- Task 1:
From the entries below, output the lines between the line holding "This screenshot has height=542, width=1003." and the line holding "Click the arrow", inclusive, and nothing else.

- Passage:
+--

Lunchtime links

Written by Adrian Holovaty on August 9, 2002

BBC: Why ads on the net don't work -- "The solution may be for the web merchants to stop acting so desperate and instead to respect site visitors and try to give them stuff they find useful, rather than irritating." Hallelujah, brother. News sites need to listen up. -- An outstanding resource I stumbled upon today in my efforts to convert's home page to an all-CSS-based layout. Especially useful are the browser bug reports.

The Second-Level Digital Divide of the Web and Its Impact on Journalism -- Overly academic but somewhat insightful.

Mario Garcia on centering headlines -- Any news sites do this? I can't think of any off the top of my head.

I won't be posting a site review this evening; I'll be at a Tom Petty concert.


Posted by AgentKen on August 9, 2002, at 9:06 p.m.:

I would tend to agree -- so much so that we've tried to launch "vertical advertising" that presents content to users rather than obvious sales offers.

Look at our Visitor's Guide to see how we try to funnel readers to the information that they want. The information is paid advertising, but no one minds because we are providing a useful information service.

The only complaints we get are about not having _enough_ advertising on that section (i.e. we don't list all the restaurants b/c it is a paid section).

+--

- Entries provided:

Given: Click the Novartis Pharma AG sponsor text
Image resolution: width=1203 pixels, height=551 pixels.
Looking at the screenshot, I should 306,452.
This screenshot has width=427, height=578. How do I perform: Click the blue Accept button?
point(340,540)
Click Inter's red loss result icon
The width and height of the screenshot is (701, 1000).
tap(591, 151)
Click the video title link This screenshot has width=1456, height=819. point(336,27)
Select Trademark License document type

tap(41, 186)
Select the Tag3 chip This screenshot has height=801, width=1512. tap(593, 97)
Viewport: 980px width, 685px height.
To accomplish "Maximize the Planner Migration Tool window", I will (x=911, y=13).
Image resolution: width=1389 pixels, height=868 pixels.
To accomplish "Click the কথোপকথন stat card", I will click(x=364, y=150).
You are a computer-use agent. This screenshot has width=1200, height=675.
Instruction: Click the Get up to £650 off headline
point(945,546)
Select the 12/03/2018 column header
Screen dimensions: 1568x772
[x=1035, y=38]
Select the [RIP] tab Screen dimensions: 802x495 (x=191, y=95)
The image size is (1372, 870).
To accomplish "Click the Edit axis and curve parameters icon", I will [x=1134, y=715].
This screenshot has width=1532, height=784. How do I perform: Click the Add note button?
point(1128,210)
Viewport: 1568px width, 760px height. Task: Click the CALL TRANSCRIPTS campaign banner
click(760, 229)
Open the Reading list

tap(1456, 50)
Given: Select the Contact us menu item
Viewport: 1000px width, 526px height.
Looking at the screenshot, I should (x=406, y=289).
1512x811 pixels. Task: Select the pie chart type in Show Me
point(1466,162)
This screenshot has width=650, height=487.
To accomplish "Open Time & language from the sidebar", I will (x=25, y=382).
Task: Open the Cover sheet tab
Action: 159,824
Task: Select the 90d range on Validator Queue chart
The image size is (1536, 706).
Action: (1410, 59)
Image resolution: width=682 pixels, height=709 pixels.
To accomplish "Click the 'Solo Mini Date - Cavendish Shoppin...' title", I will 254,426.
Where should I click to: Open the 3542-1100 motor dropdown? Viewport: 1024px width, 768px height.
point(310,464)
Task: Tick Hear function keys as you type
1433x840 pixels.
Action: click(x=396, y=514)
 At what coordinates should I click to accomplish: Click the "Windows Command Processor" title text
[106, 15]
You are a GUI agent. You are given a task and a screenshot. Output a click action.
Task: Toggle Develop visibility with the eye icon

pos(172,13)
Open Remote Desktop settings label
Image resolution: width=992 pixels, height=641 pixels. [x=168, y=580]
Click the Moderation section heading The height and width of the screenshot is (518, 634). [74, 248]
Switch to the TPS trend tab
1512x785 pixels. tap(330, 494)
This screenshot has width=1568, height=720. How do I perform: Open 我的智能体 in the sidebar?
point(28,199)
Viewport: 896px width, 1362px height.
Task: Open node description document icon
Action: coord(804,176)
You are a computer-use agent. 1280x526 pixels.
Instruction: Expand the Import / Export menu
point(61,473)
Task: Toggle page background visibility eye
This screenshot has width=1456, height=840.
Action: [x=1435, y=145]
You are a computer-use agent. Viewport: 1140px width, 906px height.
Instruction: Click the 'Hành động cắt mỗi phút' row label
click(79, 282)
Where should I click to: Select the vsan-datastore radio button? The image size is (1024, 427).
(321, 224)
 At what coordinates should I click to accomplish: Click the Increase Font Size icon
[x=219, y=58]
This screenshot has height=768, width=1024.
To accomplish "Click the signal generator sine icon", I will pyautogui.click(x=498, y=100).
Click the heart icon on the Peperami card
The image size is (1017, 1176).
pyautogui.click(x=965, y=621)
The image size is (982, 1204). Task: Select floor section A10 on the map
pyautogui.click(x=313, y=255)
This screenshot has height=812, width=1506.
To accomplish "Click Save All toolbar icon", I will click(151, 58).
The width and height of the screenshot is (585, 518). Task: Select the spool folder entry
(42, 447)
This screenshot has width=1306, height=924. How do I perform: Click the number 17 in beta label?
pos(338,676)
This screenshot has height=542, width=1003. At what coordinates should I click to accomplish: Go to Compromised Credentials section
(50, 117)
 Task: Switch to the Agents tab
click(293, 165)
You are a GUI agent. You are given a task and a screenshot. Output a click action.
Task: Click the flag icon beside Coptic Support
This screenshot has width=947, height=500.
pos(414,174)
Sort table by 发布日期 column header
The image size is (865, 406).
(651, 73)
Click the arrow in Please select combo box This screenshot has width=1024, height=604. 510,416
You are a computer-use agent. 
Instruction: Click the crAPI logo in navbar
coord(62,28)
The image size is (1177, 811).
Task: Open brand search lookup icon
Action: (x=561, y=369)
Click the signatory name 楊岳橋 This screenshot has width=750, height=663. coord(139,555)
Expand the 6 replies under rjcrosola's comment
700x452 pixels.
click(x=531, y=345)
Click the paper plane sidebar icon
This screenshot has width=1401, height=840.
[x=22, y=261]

+--

- Task 2:
Return the portion of the blog post above between "Written by Adrian" and "browser bug reports.", inclusive, copied word for word.

- Output 1:
This screenshot has height=542, width=1003. At what coordinates should I click to accomplish: Go to Compromised Credentials section
(50, 117)
 Task: Switch to the Agents tab
click(293, 165)
You are a GUI agent. You are given a task and a screenshot. Output a click action.
Task: Click the flag icon beside Coptic Support
This screenshot has width=947, height=500.
pos(414,174)
Sort table by 发布日期 column header
The image size is (865, 406).
(651, 73)
Click the arrow in Please select combo box This screenshot has width=1024, height=604. 510,416

- Output 2:
Written by Adrian Holovaty on August 9, 2002

BBC: Why ads on the net don't work -- "The solution may be for the web merchants to stop acting so desperate and instead to respect site visitors and try to give them stuff they find useful, rather than irritating." Hallelujah, brother. News sites need to listen up. -- An outstanding resource I stumbled upon today in my efforts to convert's home page to an all-CSS-based layout. Especially useful are the browser bug reports.